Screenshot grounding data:
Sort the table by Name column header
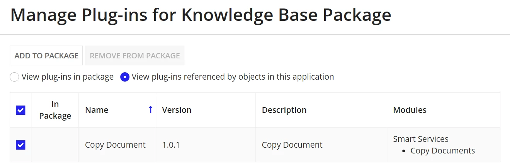Image resolution: width=510 pixels, height=167 pixels. 97,110
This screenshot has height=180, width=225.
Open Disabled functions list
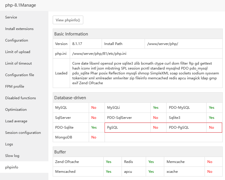20,98
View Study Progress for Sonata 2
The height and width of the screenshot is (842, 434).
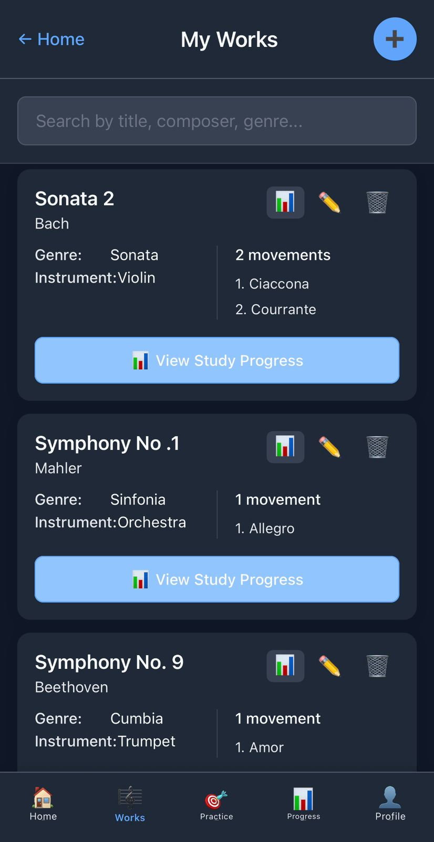217,360
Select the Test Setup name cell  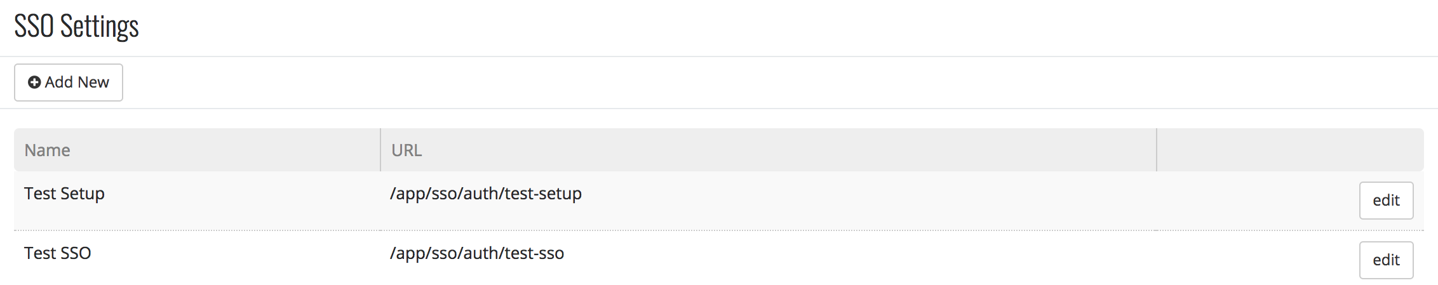pyautogui.click(x=64, y=194)
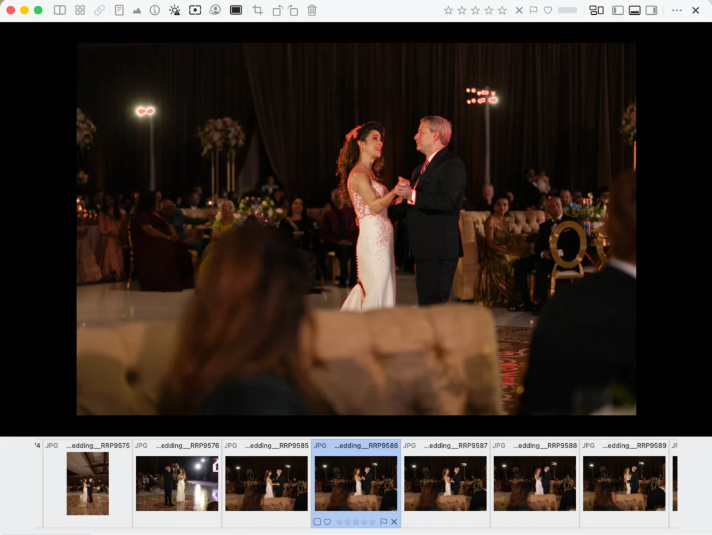Screen dimensions: 712x535
Task: Open the three-dots more options menu
Action: [677, 10]
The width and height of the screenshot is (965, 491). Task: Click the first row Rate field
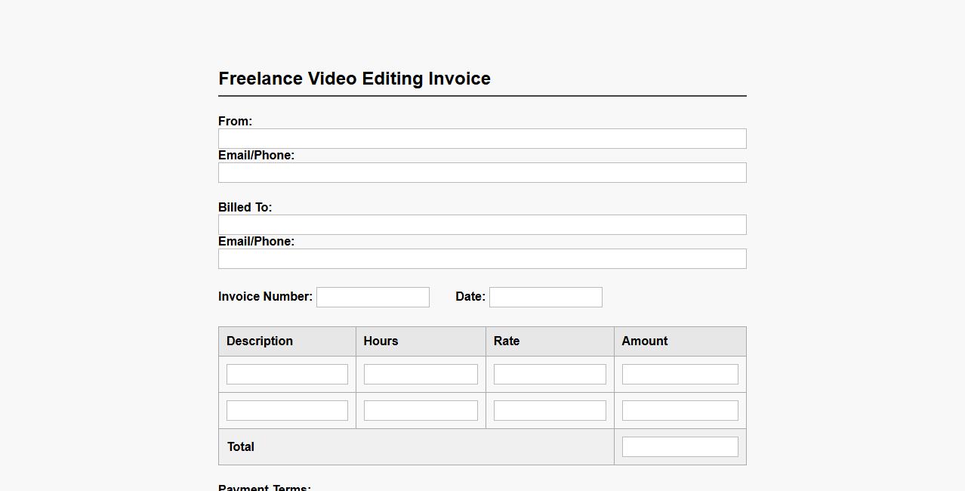550,374
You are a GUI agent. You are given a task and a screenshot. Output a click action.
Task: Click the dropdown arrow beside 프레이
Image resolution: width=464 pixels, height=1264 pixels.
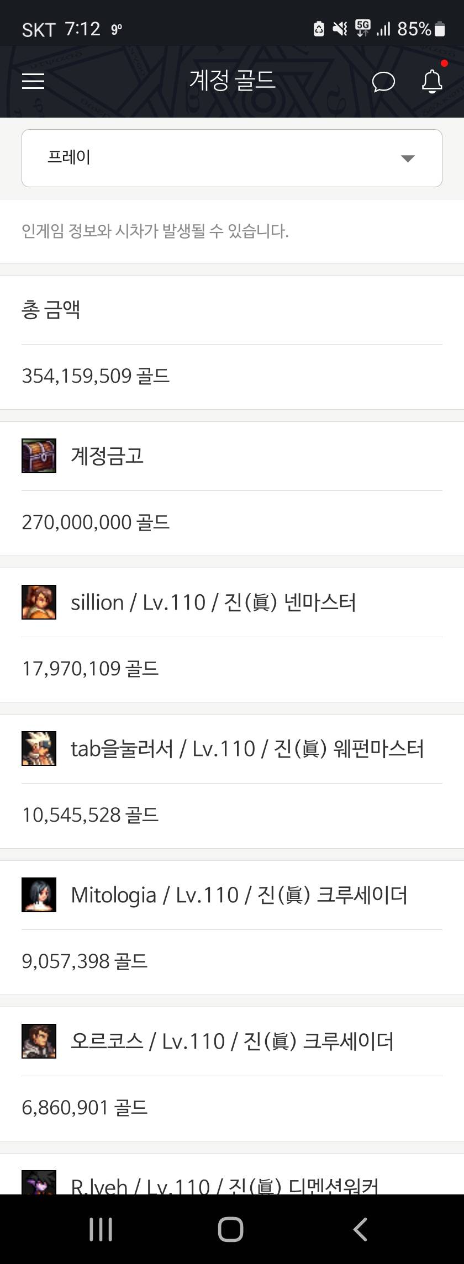(408, 159)
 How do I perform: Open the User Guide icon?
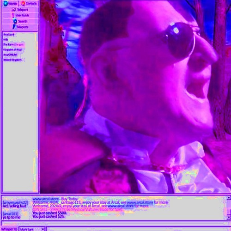tap(13, 15)
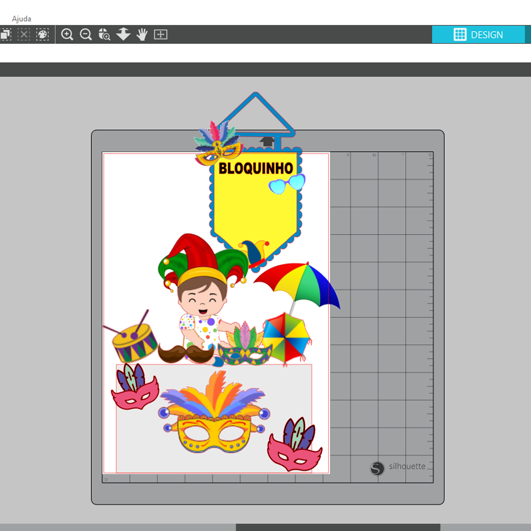Switch to the DESIGN tab

(x=478, y=35)
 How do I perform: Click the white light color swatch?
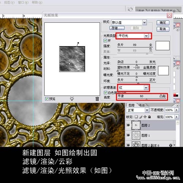pyautogui.click(x=163, y=45)
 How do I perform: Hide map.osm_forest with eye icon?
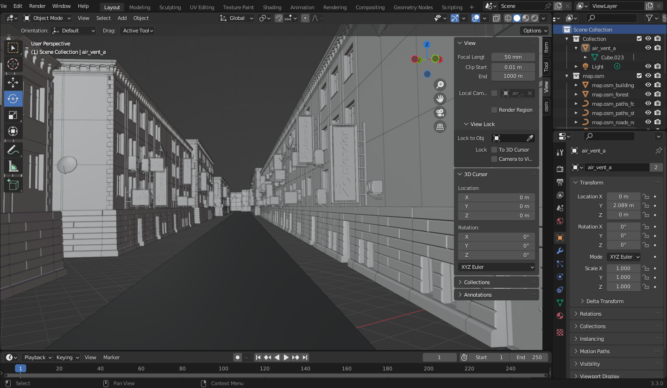tap(648, 95)
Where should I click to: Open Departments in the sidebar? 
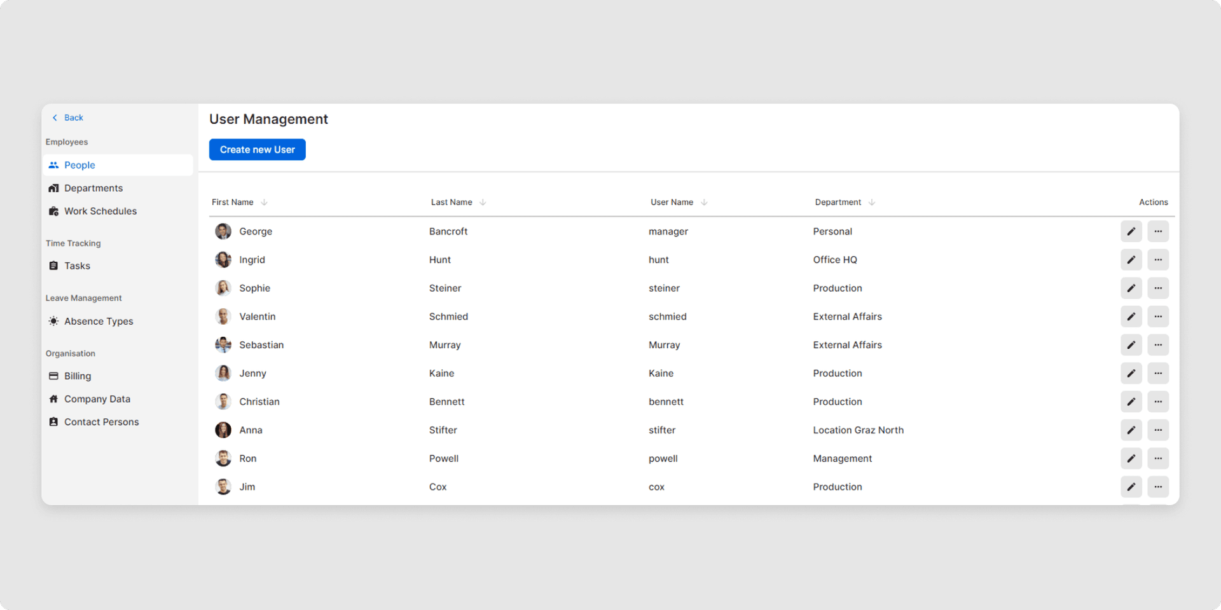(x=93, y=188)
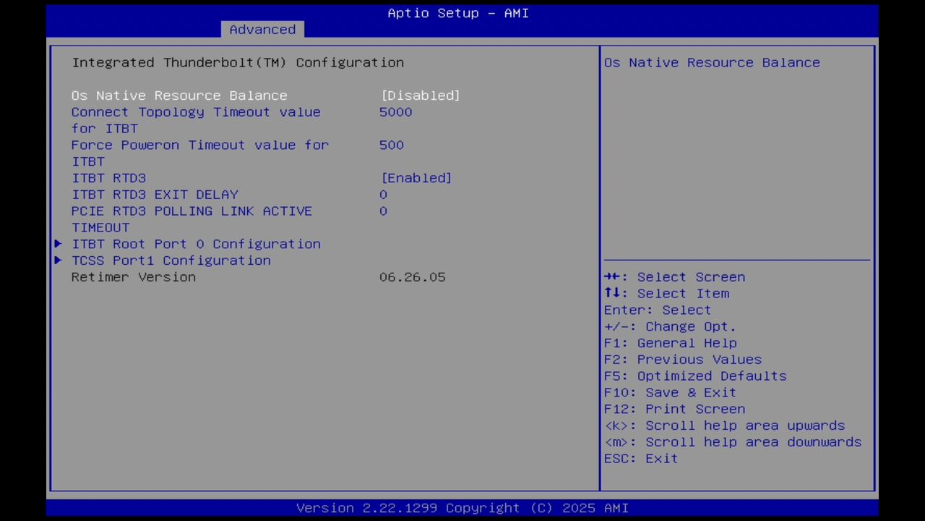The height and width of the screenshot is (521, 925).
Task: Click the Aptio Setup title bar
Action: coord(457,12)
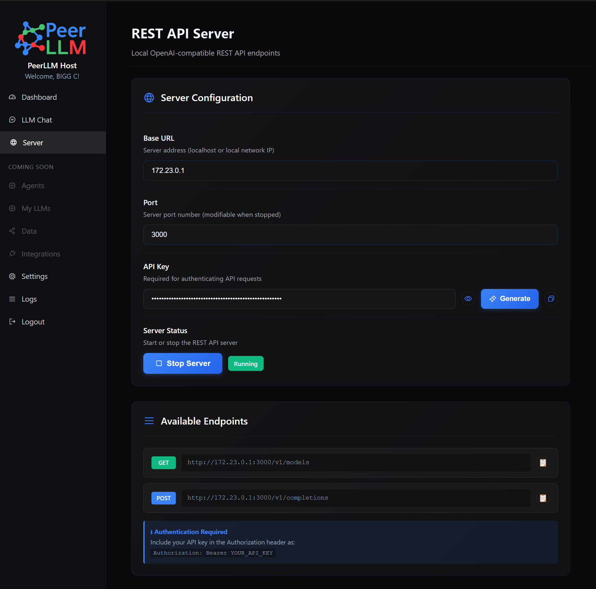Image resolution: width=596 pixels, height=589 pixels.
Task: Go to My LLMs section
Action: 36,208
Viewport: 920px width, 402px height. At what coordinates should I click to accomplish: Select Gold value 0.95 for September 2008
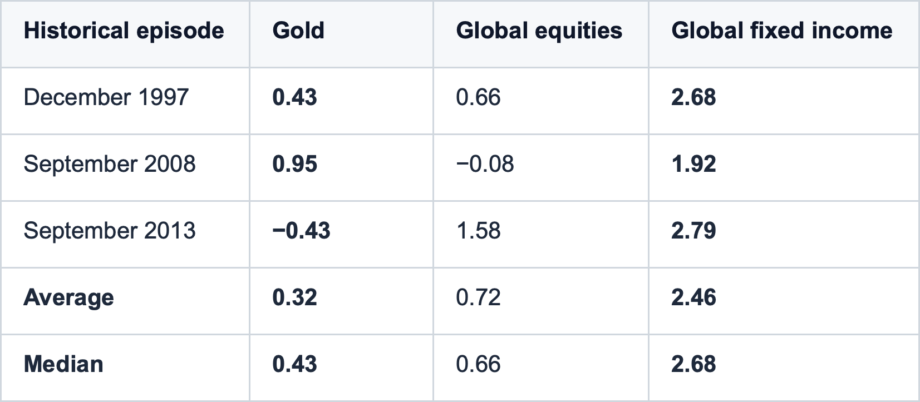[295, 164]
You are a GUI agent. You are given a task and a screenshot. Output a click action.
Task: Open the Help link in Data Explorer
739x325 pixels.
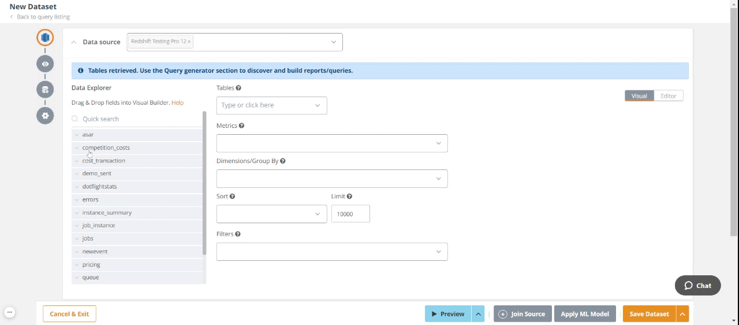pos(177,102)
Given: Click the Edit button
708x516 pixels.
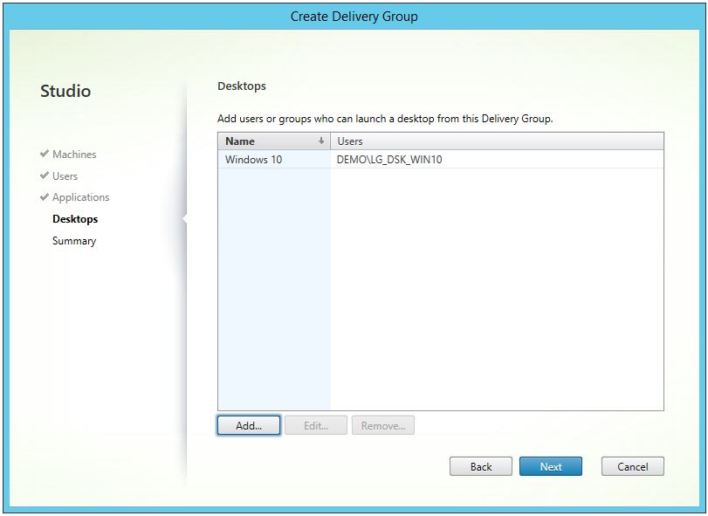Looking at the screenshot, I should point(315,425).
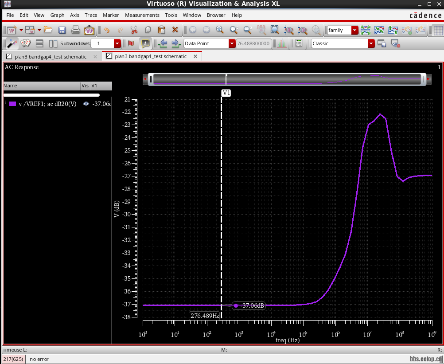Open the Measurements menu

(142, 15)
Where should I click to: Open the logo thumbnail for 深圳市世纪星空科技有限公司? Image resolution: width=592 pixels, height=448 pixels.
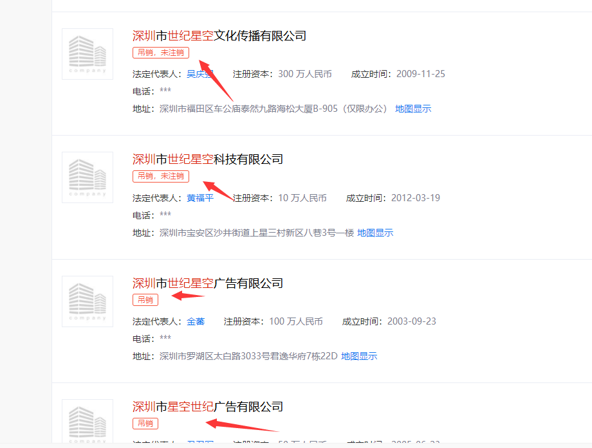[x=88, y=177]
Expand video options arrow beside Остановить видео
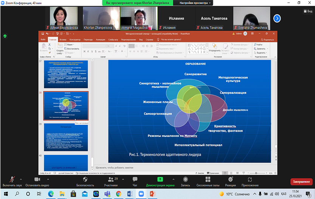This screenshot has height=199, width=315. click(x=50, y=179)
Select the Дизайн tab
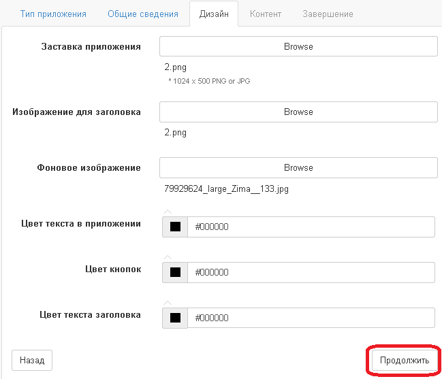The height and width of the screenshot is (379, 442). coord(214,14)
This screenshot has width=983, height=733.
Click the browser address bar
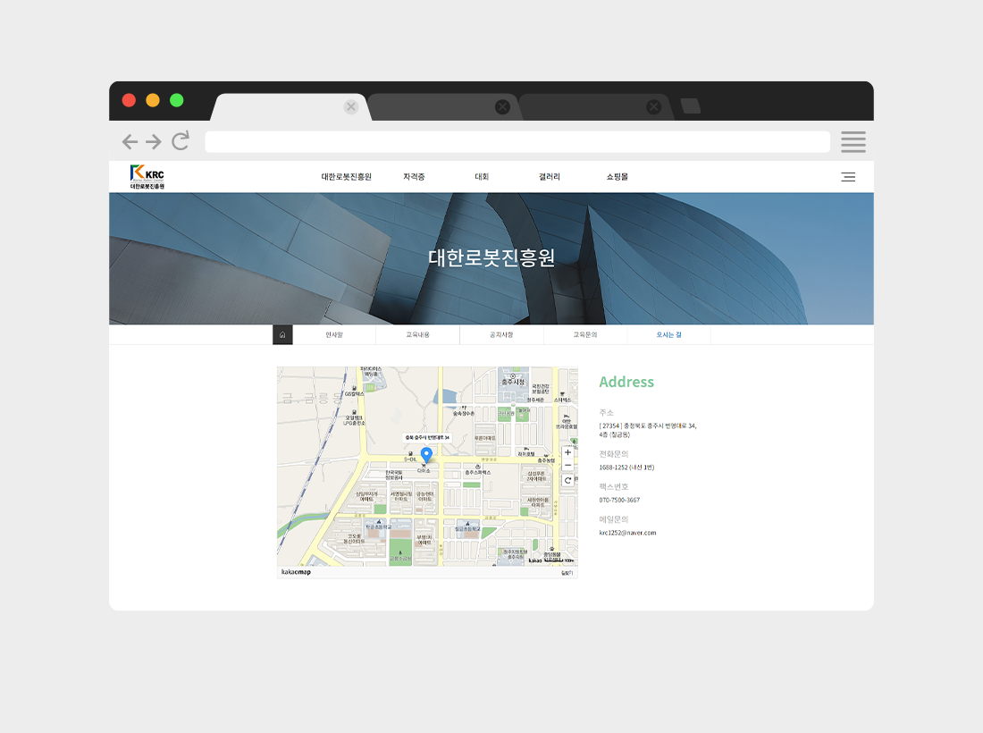[517, 141]
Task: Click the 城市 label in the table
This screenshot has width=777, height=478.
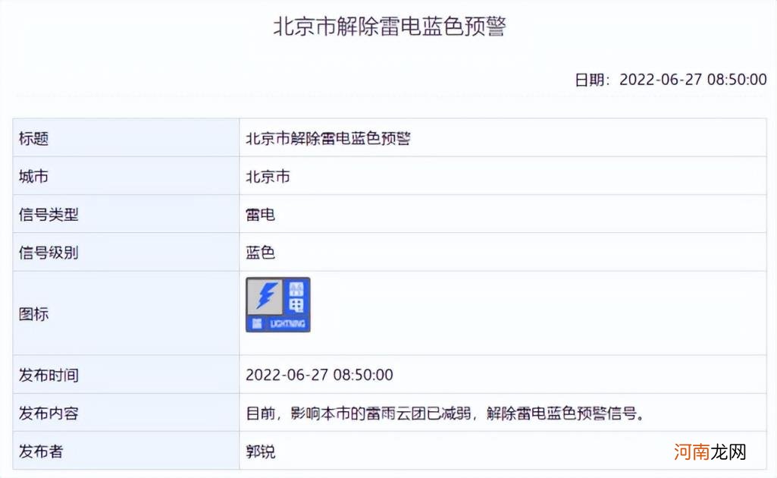Action: (x=32, y=176)
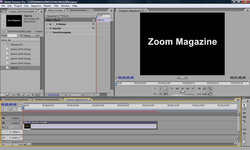Click the Icon View button in Project panel
The width and height of the screenshot is (250, 150).
coord(7,95)
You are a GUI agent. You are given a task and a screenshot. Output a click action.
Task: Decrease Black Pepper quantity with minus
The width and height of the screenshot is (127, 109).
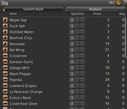pyautogui.click(x=82, y=74)
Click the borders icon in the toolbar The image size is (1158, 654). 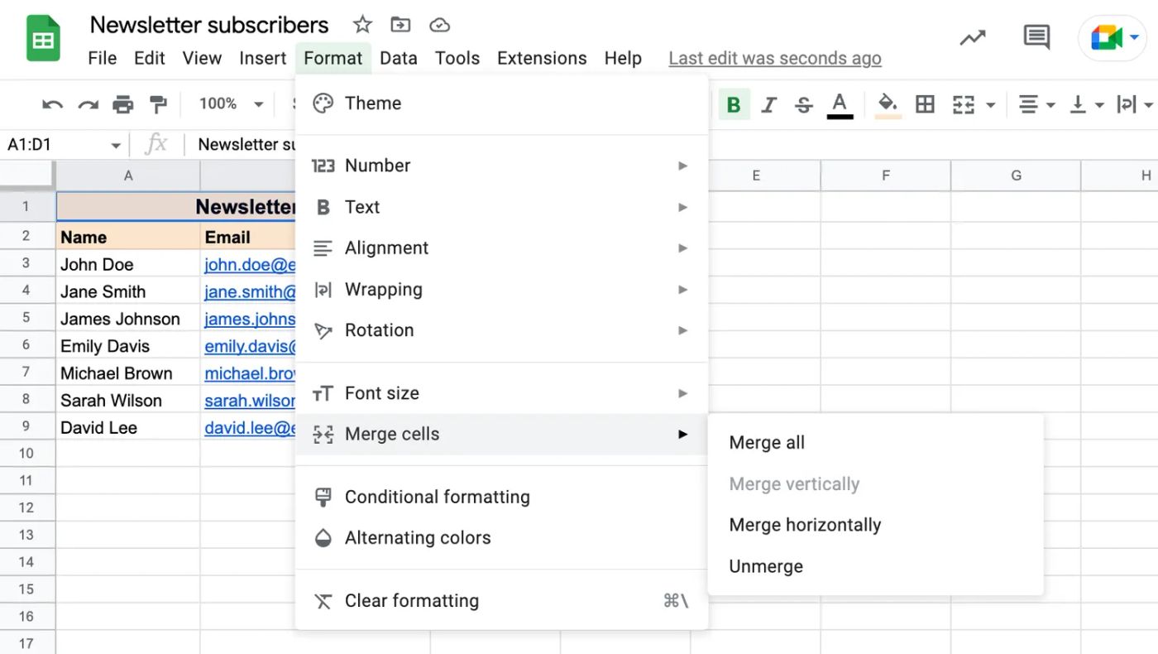point(925,104)
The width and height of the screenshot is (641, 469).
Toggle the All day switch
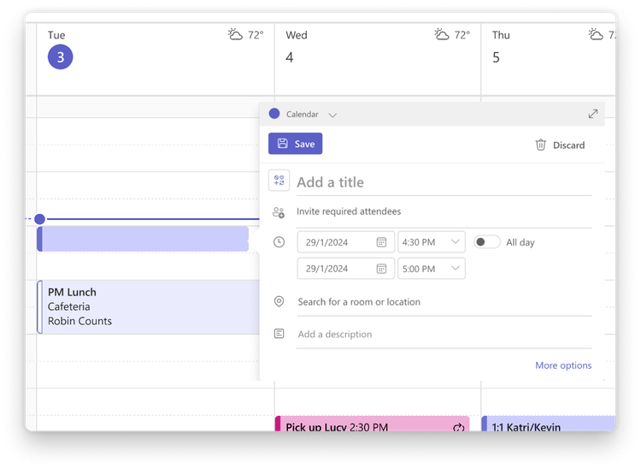coord(486,242)
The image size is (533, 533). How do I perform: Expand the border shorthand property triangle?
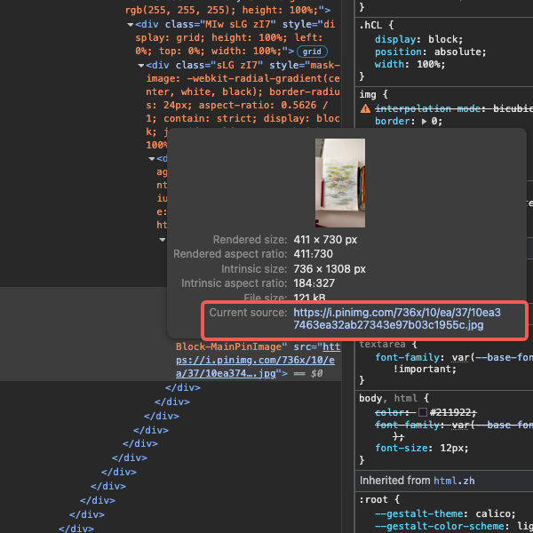[x=423, y=122]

* [Problem requirements] Produce the lines from the first line of the entries through the line that contains "View Study Progress for Sonata 2", exactly, leaving the pictures behind.

* [Task solution]
Sort the table by Name column header
Image resolution: width=510 pixels, height=167 pixels. 97,110
This screenshot has height=180, width=225.
Open Disabled functions list
20,98
View Study Progress for Sonata 2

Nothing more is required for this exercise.